Marilyn Delfour,Véronique Bennevault‐Celton,Hung Anh Nguyen,Hervé Cheradame,Anne Macedo
Abstract:
Summary: The cationic polymerization of 1,3‐pentadiene initiated by AlCl3 was studied in nonpolar solvent. It was previously shown that at room temperature the active species were long‐lived and that the number‐average molar mass of the polymer chains was increasing with the polymerization yield. In order to explain this apparent control, the macromolecules were labeled with a transfer agent, triphenylamine (NPh3). The latter binds to active species by electrophilic aromatic substitution.
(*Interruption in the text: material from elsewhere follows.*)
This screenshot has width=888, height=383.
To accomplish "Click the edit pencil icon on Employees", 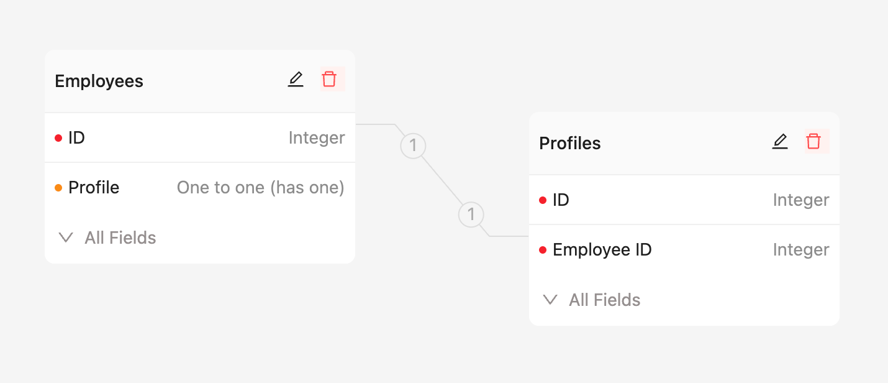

The labeling of the polymer chains indicated that at 20 °C the polymer chains mainly contained one NPh3 molecule per macromolecule while the NPh3 content was higher for the high molar mass chains due to a “grafting from” polymer transfer mechanism. Thus, the pseudo‐control was assigned to the branching reactions. The labeling process by NPh3 also succeeded at ?10 °C. Whereas at ?10 °C a dialkylation of NPh3 was observed, a trialkylation at 20 °C was obtained. The analysis of the polymer microstructure at both temperatures highlighted an interaction between the active centers and NPh3. This paper also describes a process to synthesize tri‐arm stars polymers by cationic polymerization.